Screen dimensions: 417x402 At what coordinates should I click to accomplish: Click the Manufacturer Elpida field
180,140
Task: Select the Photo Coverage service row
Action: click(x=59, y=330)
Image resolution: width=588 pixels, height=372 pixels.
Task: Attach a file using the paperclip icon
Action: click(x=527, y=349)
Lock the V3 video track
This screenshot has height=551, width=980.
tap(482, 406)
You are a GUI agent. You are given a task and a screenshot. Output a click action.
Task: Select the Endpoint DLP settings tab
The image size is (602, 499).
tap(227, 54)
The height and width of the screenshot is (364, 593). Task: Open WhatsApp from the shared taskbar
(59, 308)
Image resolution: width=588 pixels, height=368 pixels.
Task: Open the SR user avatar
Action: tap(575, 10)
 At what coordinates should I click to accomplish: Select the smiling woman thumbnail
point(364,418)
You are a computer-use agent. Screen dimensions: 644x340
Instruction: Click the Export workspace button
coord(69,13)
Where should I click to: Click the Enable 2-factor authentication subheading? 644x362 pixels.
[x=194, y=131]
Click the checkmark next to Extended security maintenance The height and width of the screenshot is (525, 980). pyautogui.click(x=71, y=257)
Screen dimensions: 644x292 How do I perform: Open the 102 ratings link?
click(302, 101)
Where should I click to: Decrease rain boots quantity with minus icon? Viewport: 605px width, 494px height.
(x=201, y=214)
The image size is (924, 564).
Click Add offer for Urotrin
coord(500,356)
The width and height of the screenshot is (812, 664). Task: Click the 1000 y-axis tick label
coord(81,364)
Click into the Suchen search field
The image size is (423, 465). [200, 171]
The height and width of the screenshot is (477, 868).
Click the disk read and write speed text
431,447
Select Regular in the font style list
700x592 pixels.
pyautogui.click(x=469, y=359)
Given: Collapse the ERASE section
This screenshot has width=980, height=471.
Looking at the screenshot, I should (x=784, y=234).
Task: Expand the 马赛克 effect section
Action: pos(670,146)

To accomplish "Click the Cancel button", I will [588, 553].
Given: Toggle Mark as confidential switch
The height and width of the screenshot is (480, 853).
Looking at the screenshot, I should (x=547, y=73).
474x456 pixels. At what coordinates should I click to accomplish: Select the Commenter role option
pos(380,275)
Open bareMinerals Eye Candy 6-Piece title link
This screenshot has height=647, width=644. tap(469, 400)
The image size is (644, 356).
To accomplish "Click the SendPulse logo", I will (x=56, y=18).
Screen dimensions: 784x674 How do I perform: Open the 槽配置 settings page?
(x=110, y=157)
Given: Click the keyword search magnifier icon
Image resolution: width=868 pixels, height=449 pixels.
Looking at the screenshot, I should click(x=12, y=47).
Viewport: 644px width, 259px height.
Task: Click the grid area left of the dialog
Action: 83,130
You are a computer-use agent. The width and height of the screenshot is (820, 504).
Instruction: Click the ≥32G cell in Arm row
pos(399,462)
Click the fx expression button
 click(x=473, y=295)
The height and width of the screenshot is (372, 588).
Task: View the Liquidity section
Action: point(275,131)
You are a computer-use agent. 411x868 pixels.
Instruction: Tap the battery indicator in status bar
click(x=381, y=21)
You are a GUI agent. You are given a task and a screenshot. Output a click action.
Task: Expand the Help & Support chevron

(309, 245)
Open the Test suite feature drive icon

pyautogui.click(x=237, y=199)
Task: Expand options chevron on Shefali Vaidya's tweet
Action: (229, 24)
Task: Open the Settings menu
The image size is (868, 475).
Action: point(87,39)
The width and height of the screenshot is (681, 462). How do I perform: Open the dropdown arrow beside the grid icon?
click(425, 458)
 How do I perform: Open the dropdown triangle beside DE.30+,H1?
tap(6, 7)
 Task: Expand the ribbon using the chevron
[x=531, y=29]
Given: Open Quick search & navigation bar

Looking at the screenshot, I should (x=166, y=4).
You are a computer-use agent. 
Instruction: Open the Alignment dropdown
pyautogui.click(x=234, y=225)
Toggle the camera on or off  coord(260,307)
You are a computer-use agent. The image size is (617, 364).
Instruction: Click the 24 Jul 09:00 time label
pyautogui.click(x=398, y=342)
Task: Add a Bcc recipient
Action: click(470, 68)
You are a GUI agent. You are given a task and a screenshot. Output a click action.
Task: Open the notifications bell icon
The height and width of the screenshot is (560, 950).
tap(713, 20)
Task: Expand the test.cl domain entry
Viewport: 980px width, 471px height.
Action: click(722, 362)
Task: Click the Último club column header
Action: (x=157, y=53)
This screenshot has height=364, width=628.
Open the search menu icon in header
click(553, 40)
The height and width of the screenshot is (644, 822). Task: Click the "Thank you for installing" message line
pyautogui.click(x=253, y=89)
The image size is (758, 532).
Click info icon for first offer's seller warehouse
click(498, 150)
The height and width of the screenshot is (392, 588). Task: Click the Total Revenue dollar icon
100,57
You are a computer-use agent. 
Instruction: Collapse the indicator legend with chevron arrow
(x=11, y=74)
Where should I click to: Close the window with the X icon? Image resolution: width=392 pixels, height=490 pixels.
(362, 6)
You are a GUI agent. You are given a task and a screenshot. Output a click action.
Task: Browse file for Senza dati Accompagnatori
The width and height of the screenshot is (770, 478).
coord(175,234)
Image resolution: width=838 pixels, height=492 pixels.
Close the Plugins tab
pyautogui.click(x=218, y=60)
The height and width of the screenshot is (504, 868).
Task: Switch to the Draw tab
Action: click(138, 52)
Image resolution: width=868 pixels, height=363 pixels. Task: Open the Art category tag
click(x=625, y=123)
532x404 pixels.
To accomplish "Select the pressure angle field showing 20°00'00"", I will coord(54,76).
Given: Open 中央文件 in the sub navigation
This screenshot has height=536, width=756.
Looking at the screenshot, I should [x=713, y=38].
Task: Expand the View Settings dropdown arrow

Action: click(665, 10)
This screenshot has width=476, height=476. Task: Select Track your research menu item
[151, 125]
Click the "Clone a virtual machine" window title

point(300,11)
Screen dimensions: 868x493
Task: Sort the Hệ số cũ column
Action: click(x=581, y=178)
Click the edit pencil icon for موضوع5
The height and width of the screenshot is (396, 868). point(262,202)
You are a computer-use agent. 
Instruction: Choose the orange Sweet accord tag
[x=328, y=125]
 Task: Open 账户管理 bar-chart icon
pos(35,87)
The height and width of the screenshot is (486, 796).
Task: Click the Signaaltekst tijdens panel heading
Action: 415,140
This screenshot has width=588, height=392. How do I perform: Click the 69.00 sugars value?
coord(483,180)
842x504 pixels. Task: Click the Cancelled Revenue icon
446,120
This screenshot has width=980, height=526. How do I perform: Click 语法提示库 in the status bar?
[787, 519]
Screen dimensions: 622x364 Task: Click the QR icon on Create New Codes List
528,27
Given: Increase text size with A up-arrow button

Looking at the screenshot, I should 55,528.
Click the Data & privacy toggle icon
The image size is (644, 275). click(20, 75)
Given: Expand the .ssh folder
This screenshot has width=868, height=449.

◇ ◇ ◇ ◇ ◇

Exercise aim ->
All the entries should be written out again precisely.

Solution below ->
Screen dimensions: 417x402 At what coordinates should I click to accomplish: Click the Manufacturer Elpida field
180,140
Task: Select the Photo Coverage service row
Action: click(x=59, y=330)
Image resolution: width=588 pixels, height=372 pixels.
Task: Attach a file using the paperclip icon
Action: click(x=527, y=349)
Lock the V3 video track
This screenshot has height=551, width=980.
tap(482, 406)
You are a GUI agent. You are given a task and a screenshot. Output a click action.
Task: Select the Endpoint DLP settings tab
The image size is (602, 499).
tap(227, 54)
The height and width of the screenshot is (364, 593). Task: Open WhatsApp from the shared taskbar
(59, 308)
Image resolution: width=588 pixels, height=368 pixels.
Task: Open the SR user avatar
Action: tap(575, 10)
 At what coordinates should I click to accomplish: Select the smiling woman thumbnail
point(364,418)
You are a computer-use agent. Screen dimensions: 644x340
Instruction: Click the Export workspace button
coord(69,13)
Where should I click to: Click the Enable 2-factor authentication subheading? 644x362 pixels.
[x=194, y=131]
Click the checkmark next to Extended security maintenance The height and width of the screenshot is (525, 980). pyautogui.click(x=71, y=257)
Screen dimensions: 644x292 How do I perform: Open the 102 ratings link?
click(302, 101)
Where should I click to: Decrease rain boots quantity with minus icon? Viewport: 605px width, 494px height.
(x=201, y=214)
The image size is (924, 564).
Click Add offer for Urotrin
coord(500,356)
The width and height of the screenshot is (812, 664). Task: Click the 1000 y-axis tick label
coord(81,364)
Click into the Suchen search field
The image size is (423, 465). [200, 171]
The height and width of the screenshot is (477, 868).
Click the disk read and write speed text
431,447
Select Regular in the font style list
700x592 pixels.
pyautogui.click(x=469, y=359)
Given: Collapse the ERASE section
This screenshot has width=980, height=471.
Looking at the screenshot, I should (x=784, y=234).
Task: Expand the 马赛克 effect section
Action: pos(670,146)

To accomplish "Click the Cancel button", I will [588, 553].
Given: Toggle Mark as confidential switch
The height and width of the screenshot is (480, 853).
Looking at the screenshot, I should (x=547, y=73).
474x456 pixels. At what coordinates should I click to accomplish: Select the Commenter role option
pos(380,275)
Open bareMinerals Eye Candy 6-Piece title link
This screenshot has height=647, width=644. tap(469, 400)
The image size is (644, 356).
To accomplish "Click the SendPulse logo", I will (x=56, y=18).
Screen dimensions: 784x674 How do I perform: Open the 槽配置 settings page?
(x=110, y=157)
Given: Click the keyword search magnifier icon
Image resolution: width=868 pixels, height=449 pixels.
Looking at the screenshot, I should click(x=12, y=47).
Viewport: 644px width, 259px height.
Task: Click the grid area left of the dialog
Action: 83,130
You are a computer-use agent. The width and height of the screenshot is (820, 504).
Instruction: Click the ≥32G cell in Arm row
pos(399,462)
Click the fx expression button
 click(x=473, y=295)
The height and width of the screenshot is (372, 588).
Task: View the Liquidity section
Action: point(275,131)
You are a computer-use agent. 411x868 pixels.
Instruction: Tap the battery indicator in status bar
click(x=381, y=21)
You are a GUI agent. You are given a task and a screenshot. Output a click action.
Task: Expand the Help & Support chevron

(309, 245)
Open the Test suite feature drive icon

pyautogui.click(x=237, y=199)
Task: Expand options chevron on Shefali Vaidya's tweet
Action: (229, 24)
Task: Open the Settings menu
The image size is (868, 475).
Action: point(87,39)
The width and height of the screenshot is (681, 462). How do I perform: Open the dropdown arrow beside the grid icon?
click(425, 458)
 How do I perform: Open the dropdown triangle beside DE.30+,H1?
tap(6, 7)
 Task: Expand the ribbon using the chevron
[x=531, y=29]
Given: Open Quick search & navigation bar

Looking at the screenshot, I should (x=166, y=4).
You are a computer-use agent. 
Instruction: Open the Alignment dropdown
pyautogui.click(x=234, y=225)
Toggle the camera on or off  coord(260,307)
You are a computer-use agent. The image size is (617, 364).
Instruction: Click the 24 Jul 09:00 time label
pyautogui.click(x=398, y=342)
Task: Add a Bcc recipient
Action: click(470, 68)
You are a GUI agent. You are given a task and a screenshot. Output a click action.
Task: Open the notifications bell icon
The height and width of the screenshot is (560, 950).
tap(713, 20)
Task: Expand the test.cl domain entry
Viewport: 980px width, 471px height.
Action: click(722, 362)
Task: Click the Último club column header
Action: (x=157, y=53)
This screenshot has height=364, width=628.
Open the search menu icon in header
click(553, 40)
The height and width of the screenshot is (644, 822). Task: Click the "Thank you for installing" message line
pyautogui.click(x=253, y=89)
The image size is (758, 532).
Click info icon for first offer's seller warehouse
click(498, 150)
The height and width of the screenshot is (392, 588). Task: Click the Total Revenue dollar icon
100,57
You are a computer-use agent. 
Instruction: Collapse the indicator legend with chevron arrow
(x=11, y=74)
Where should I click to: Close the window with the X icon? Image resolution: width=392 pixels, height=490 pixels.
(362, 6)
You are a GUI agent. You are given a task and a screenshot. Output a click action.
Task: Browse file for Senza dati Accompagnatori
The width and height of the screenshot is (770, 478).
coord(175,234)
Image resolution: width=838 pixels, height=492 pixels.
Close the Plugins tab
pyautogui.click(x=218, y=60)
The height and width of the screenshot is (504, 868).
Task: Switch to the Draw tab
Action: click(138, 52)
Image resolution: width=868 pixels, height=363 pixels. Task: Open the Art category tag
click(x=625, y=123)
532x404 pixels.
To accomplish "Select the pressure angle field showing 20°00'00"", I will coord(54,76).
Given: Open 中央文件 in the sub navigation
This screenshot has height=536, width=756.
Looking at the screenshot, I should [x=713, y=38].
Task: Expand the View Settings dropdown arrow

Action: click(665, 10)
This screenshot has width=476, height=476. Task: Select Track your research menu item
[151, 125]
Click the "Clone a virtual machine" window title

point(300,11)
Screen dimensions: 868x493
Task: Sort the Hệ số cũ column
Action: click(x=581, y=178)
Click the edit pencil icon for موضوع5
The height and width of the screenshot is (396, 868). point(262,202)
You are a computer-use agent. 
Instruction: Choose the orange Sweet accord tag
[x=328, y=125]
 Task: Open 账户管理 bar-chart icon
pos(35,87)
The height and width of the screenshot is (486, 796).
Task: Click the Signaaltekst tijdens panel heading
Action: 415,140
This screenshot has width=588, height=392. How do I perform: Click the 69.00 sugars value?
coord(483,180)
842x504 pixels. Task: Click the Cancelled Revenue icon
446,120
This screenshot has width=980, height=526. How do I perform: Click 语法提示库 in the status bar?
[787, 519]
Screen dimensions: 622x364 Task: Click the QR icon on Create New Codes List
528,27
Given: Increase text size with A up-arrow button

Looking at the screenshot, I should 55,528.
Click the Data & privacy toggle icon
The image size is (644, 275). click(20, 75)
Given: Expand the .ssh folder
This screenshot has width=868, height=449.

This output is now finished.